----- RAW RECORDS

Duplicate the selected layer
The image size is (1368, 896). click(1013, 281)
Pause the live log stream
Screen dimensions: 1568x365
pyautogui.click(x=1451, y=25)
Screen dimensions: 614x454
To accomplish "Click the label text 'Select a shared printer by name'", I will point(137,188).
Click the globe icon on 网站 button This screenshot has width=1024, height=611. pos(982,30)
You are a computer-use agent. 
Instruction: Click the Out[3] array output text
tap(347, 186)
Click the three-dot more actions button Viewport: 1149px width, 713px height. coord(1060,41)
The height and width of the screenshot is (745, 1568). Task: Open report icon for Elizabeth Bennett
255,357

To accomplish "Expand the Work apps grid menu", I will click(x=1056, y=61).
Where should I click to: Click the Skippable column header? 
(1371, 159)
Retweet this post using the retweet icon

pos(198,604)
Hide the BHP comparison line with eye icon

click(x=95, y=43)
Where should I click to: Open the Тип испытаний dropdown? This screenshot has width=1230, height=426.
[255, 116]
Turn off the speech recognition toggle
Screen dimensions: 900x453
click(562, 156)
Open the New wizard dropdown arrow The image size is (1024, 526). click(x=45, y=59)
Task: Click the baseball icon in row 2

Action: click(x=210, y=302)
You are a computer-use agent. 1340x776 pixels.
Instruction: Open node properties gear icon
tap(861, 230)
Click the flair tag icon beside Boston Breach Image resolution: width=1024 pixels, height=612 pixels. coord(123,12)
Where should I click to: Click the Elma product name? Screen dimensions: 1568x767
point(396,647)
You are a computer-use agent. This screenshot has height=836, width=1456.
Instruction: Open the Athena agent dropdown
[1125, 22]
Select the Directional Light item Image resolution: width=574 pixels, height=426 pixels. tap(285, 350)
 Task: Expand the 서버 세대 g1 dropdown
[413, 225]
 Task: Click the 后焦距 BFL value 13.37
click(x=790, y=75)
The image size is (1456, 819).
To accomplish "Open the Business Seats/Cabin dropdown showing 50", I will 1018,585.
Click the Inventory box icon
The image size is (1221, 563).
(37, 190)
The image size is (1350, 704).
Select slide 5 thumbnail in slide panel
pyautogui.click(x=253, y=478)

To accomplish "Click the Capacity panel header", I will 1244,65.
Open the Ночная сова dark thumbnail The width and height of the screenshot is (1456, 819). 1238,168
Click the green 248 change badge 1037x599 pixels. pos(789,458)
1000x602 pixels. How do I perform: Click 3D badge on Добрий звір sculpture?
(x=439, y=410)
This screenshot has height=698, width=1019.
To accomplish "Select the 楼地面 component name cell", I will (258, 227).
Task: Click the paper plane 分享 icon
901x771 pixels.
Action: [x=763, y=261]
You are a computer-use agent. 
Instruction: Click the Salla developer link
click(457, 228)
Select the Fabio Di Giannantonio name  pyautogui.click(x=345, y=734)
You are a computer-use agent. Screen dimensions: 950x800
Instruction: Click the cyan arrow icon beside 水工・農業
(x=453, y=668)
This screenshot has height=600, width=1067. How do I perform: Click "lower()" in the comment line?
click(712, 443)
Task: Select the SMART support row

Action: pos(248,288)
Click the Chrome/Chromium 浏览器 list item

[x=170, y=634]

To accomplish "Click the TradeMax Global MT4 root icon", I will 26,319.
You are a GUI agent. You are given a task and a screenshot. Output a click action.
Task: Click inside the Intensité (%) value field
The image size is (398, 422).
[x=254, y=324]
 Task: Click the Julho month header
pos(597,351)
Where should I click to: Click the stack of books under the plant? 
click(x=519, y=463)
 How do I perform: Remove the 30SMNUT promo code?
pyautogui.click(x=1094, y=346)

----------

YOUR TASK
Report how many lines in the data above contain the string "button", counting only case-sensitive matches. Give the number alone.

RESULT FOR THIS EXERCISE
2